00:02 - Alors quand on est architecte en Corse en 2023 et que l'on assure la maîtrise d'oeuvre d'une construction en bord de mer,
00:09 comment appréhende-t-on les conséquences du changement et des aléas climatiques ?
00:14 - Alors on considère ces changements climatiques ou ces aléas climatiques comme des risques majeurs.
00:20 Pour le littoral et le bord de mer, on est attentif à plusieurs phénomènes.
00:25 L'érosion et le recul du trait de côte, la montée des eaux et également les phénomènes de vagues-submersion.
00:32 Donc sur la question des zones à risque majeur, l'ordre des architectes a une position qui est très claire.
00:39 Il faut arrêter l'urbanisation dans ces zones à risque.
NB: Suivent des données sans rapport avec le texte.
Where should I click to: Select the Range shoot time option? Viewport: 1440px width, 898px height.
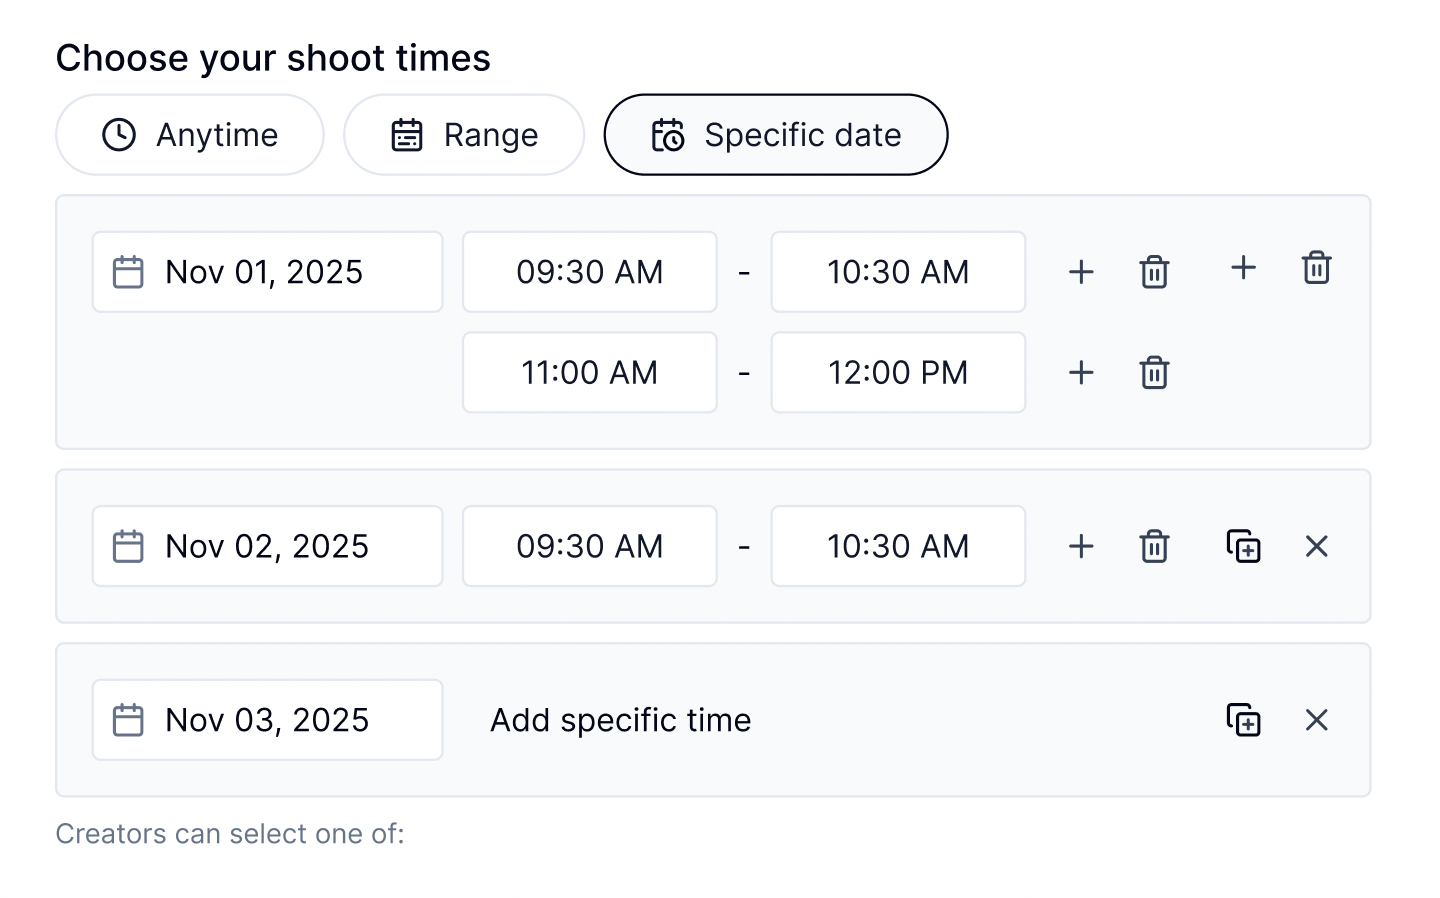[464, 135]

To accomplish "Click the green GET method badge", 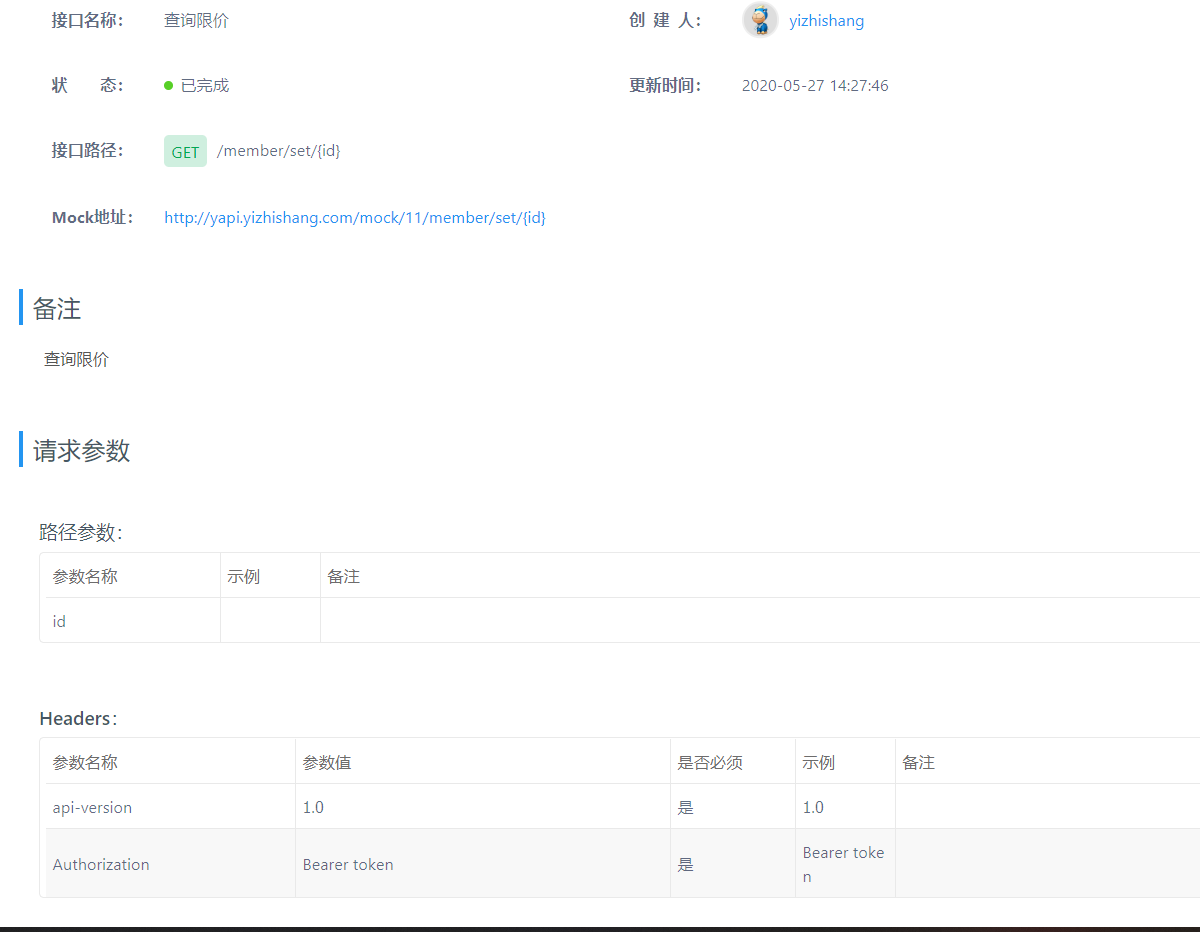I will click(185, 151).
00:42 Et c'est une position qui a été largement partagée via notre plaidoyer, aussi bien au niveau national qu'ici en Corse.
00:50 - Et ces aléas nécessitent des adaptations ? Quelles sont-elles ?
00:55 - Les adaptations, quand on est sur de l'existant, on a effectivement différents scénarios.
01:06 On a des positions qui sont différentes, c'est-à-dire soit le scénario de défense,
01:11 qu'on observe notamment aux résidences illiminées liées avec la construction d'un mur ou d'une digue,
01:16 mais aussi on l'observe à Luceanne, avec des habitations individuelles sur le littoral qui sont dans une situation assez délicate,
01:23 et la construction de murs aussi de protection, ou encore avec des transferts de sable,
01:29 comme on le voit à Saint-Nicolas ou avec la pose de géotubes.
01:32 Donc ça ce sont les scénarios de défense, mais on peut se défendre tant qu'on veut contre ces changements et contre les éléments.
01:40 On observe souvent que les solutions de défense ne sont pas suffisantes.
01:45 Donc on travaille aussi sur des solutions de repli.
01:49 Pour éviter des solutions de repli dans l'urgence, comme on a pu le voir par exemple sur le continent,
01:56 on propose que ce soit des replis stratégiques avec des études en amont et de l'anticipation.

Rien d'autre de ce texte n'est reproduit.